Task to complete => According to the news article below on the mask ruling, what did Gov. J.B. Pritzker call on the Illinois attorney general's office to do?
======== Text provided
Downstate judge prohibits school districts from requiring masks in classroom
Under Sangamon County Circuit Court Judge Raylene Grischow’s temporary restraining order, several other COVID-19 mitigation measures enacted by Gov. J.B. Pritzker were deemed “null and void.”
A Downstate judge on Friday issued a temporary restraining order that prevents dozens of school districts across the state from requiring students to wear masks in classrooms.
The order by Sangamon County Circuit Judge Raylene Grischow also deemed “null and void” several other COVID-19 mitigation efforts enacted through emergency orders issued by Gov. J.B. Pritzker — among them, one issued in September mandating COVID-19 vaccinations for school personnel.
Grischow’s temporary restraining order was issued in response to a lawsuit by a group of parents and teachers. Oral arguments were heard in January.
“The grave consequence of this misguided decision is that schools in these districts no longer have sufficient tools to keep students and staff safe while COVID-19 continues to threaten our communities — and this may force schools to go remote,” said Pritzker in a statement. “This shows yet again that the mask mandate and school exclusion protocols are essential tools to keep schools open and everyone safe.”
The governor called on the Illinois attorney general’s office to draft an appeal immediately, saying the judge’s decision restrains the state from enforcing safety measures to protect students and staff from COVID-19. Mask mandates have been widely supported by the Chicago Teachers Union and local education advocates.
Grischow’s ruling indicated the state was acting outside the rule of law.
================
======== Records
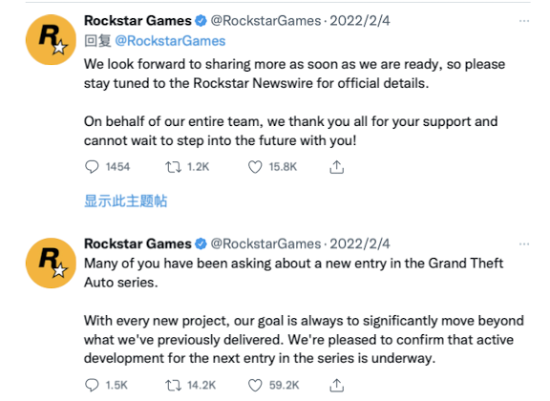Click the 显示此主题帖 thread link

[126, 201]
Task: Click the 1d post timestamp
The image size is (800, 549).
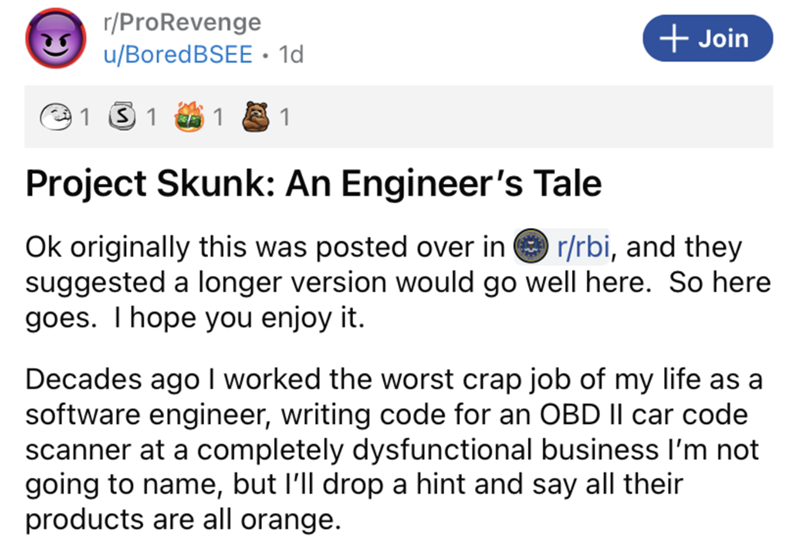Action: 293,56
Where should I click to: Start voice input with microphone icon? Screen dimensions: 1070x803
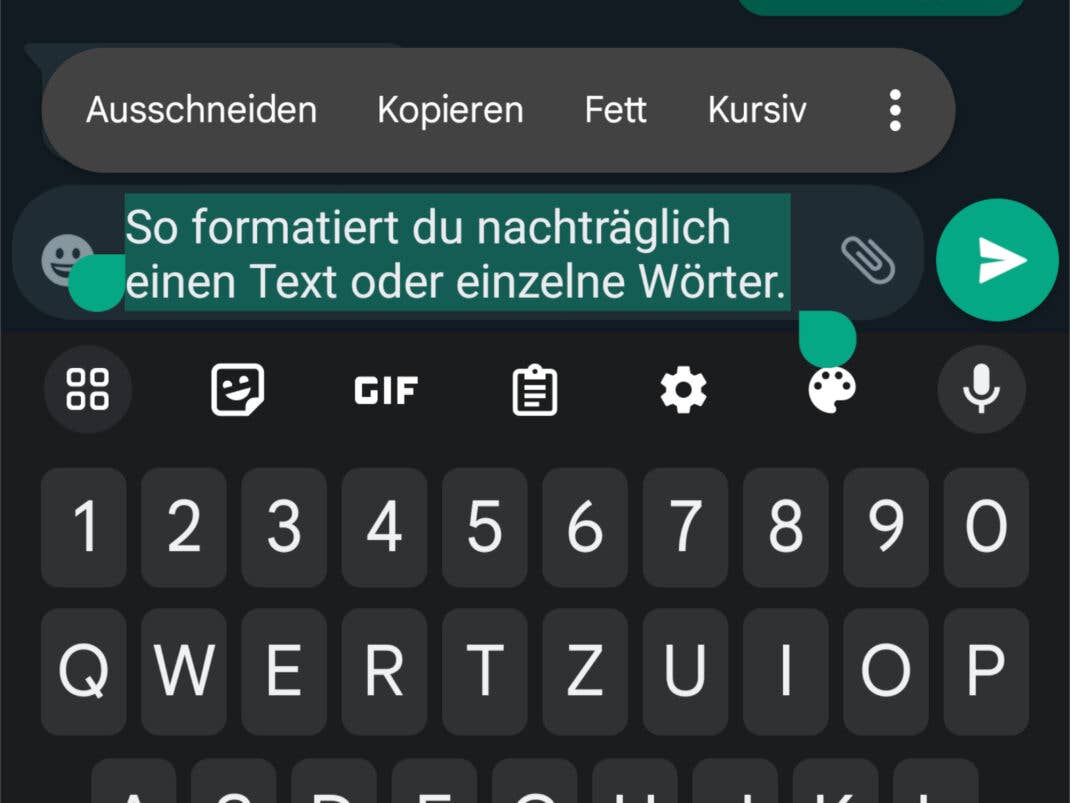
================
Your solution => Draft an appeal immediately.